Imposibilitado para caminar por el accidente de escopeta que afecta a sus rodillas, y hasta que puede salir a cabalgar por las llanuras, el ocioso Hudson deja vagar el pensamiento y anota una serie de reflexiones sobre la percepción con la que adiestramos nuestro contacto con la naturaleza y la orquestación afinada de los sentidos. En realidad este es el gran tema de su relato patagónico, una propuesta para ajustar la capacidad perceptiva desde la observación y también la admiración pasional por todo lo que acontece en el reino de lo natural y porque la contemplación es proceso de purificación y gozo sensible. Otras de sus reflexiones, como la que dedica estrictamente al color de los ojos, caen en el absurdo y hasta en los prejuicios, pero hasta en ellas asoma el observador alerta que en todo momento camina junto a sí. Días de ocio en la Patagonia se publicó sólo unos años después de su estancia en Río Negro por la editorial londinense Chapman and Hall en 1893 con una tirada de 1750 copias e ilustraciones de Alfred Hartley (ornitología y fauna) y Smit (estampas y escenas); algunas de ellas acompañan esta edición. Veinte años después se publicó en Nueva York por E.P. Dutton & Company y el libro vio continuas reediciones en inglés a lo largo del siglo XX. En Argentina comienza la traducción de sus obras casi tras la muerte del escritor en 1922 y especialmente desde 1940 a hoy.

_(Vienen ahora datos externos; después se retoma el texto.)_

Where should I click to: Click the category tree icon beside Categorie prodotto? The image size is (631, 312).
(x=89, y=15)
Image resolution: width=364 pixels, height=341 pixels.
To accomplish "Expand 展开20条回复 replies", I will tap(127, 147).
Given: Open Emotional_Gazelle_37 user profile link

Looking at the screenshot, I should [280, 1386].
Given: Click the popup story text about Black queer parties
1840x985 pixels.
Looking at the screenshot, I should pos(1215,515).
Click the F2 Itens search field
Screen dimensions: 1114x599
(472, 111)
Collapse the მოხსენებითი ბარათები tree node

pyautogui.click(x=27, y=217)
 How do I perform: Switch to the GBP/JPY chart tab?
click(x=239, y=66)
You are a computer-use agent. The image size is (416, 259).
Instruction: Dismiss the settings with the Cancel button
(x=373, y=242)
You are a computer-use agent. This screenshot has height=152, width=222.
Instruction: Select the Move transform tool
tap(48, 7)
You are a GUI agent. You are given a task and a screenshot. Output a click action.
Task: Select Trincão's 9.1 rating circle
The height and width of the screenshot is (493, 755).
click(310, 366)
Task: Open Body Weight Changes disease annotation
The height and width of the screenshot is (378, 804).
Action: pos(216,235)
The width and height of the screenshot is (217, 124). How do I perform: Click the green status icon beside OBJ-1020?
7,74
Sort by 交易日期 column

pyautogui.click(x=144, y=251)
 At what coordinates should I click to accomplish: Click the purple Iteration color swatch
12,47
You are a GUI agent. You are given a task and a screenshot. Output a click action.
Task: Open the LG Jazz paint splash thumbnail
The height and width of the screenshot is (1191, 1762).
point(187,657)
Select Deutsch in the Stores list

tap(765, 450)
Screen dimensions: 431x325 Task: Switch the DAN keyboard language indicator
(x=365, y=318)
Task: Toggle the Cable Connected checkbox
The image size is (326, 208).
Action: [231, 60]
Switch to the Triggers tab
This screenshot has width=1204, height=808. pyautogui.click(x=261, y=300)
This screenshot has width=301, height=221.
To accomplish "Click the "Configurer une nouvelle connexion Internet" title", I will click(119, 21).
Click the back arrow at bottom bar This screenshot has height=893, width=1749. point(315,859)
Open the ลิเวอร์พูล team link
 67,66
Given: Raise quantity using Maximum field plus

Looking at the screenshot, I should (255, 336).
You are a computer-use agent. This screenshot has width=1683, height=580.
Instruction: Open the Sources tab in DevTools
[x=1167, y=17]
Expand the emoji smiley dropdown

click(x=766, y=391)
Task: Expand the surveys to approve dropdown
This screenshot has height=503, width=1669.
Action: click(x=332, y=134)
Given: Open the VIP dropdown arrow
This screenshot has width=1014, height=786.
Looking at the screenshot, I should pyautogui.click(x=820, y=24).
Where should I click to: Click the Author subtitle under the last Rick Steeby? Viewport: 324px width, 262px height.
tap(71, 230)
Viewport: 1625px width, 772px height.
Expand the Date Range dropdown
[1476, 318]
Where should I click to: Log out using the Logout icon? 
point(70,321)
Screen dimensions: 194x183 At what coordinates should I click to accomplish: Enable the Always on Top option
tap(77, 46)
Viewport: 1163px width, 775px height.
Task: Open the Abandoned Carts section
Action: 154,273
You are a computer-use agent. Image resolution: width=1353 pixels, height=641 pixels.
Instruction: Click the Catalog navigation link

Si el propósito inicial del viaje era estudiar las aves patagónicas, el relato da cuenta de ello prolijamente en varios capítulos. Las descripciones sobre su canto, sus costumbres, su aleteo son tan vívidas que la música de trigueros, ruiseñores patagónicos, pinzones, petirrojos, trepatroncos, cachirlas y tiru-rirus arropan la lectura como en una sinfonía de Messiaen. La ornitología es parte sustancial del relato y, aunque no se cuenta en el libro, Hudson descubrió dos especies que llevan su nombre: Granioleuca hudsoni y Chipolegus hudsoni. “No fue —recalca—, la fascinación de las viejas leyendas, ni el deseo del desierto lo que me atrajo; (…) sino la pasión por la ornitología”. Y a ella dedica una atención que no quiere ser la del científico, sino la del enamorado que se expresa desde la emoción: “En todas las estaciones, verano, otoño, invierno y primavera, daba gusto oír el canto de los pájaros en la Patagonia (…). Cuando el ocioso que había en mí cobraba mayor presencia, acostumbraba a vagar entre los arbustos, lejos del río, especialmente durante los días calurosos de la primavera, donde se oían las voces de aves nómadas recién llegadas de los trópicos y adquirían vigor y belleza los cantos de las especies que habitaban aquí todo el año. Era un placer vagar durante horas, moviéndome cuidadosamente entre las plantas, deteniéndome a ratos para escuchar un nuevo canto o escondiéndome tendido, inmóvil entre la maleza, hasta que los pájaros se olvidaban de mi presencia o ésta dejaba de molestarlos”. Con el tiempo escribió un buen puñado de textos sobre aves, su gran pasión, y protagonizan libros como Los pájaros y el hombre y Aventuras entre pájaros, incluso ocupan buena parte de los capítulos que forman Un naturalista en La Plata.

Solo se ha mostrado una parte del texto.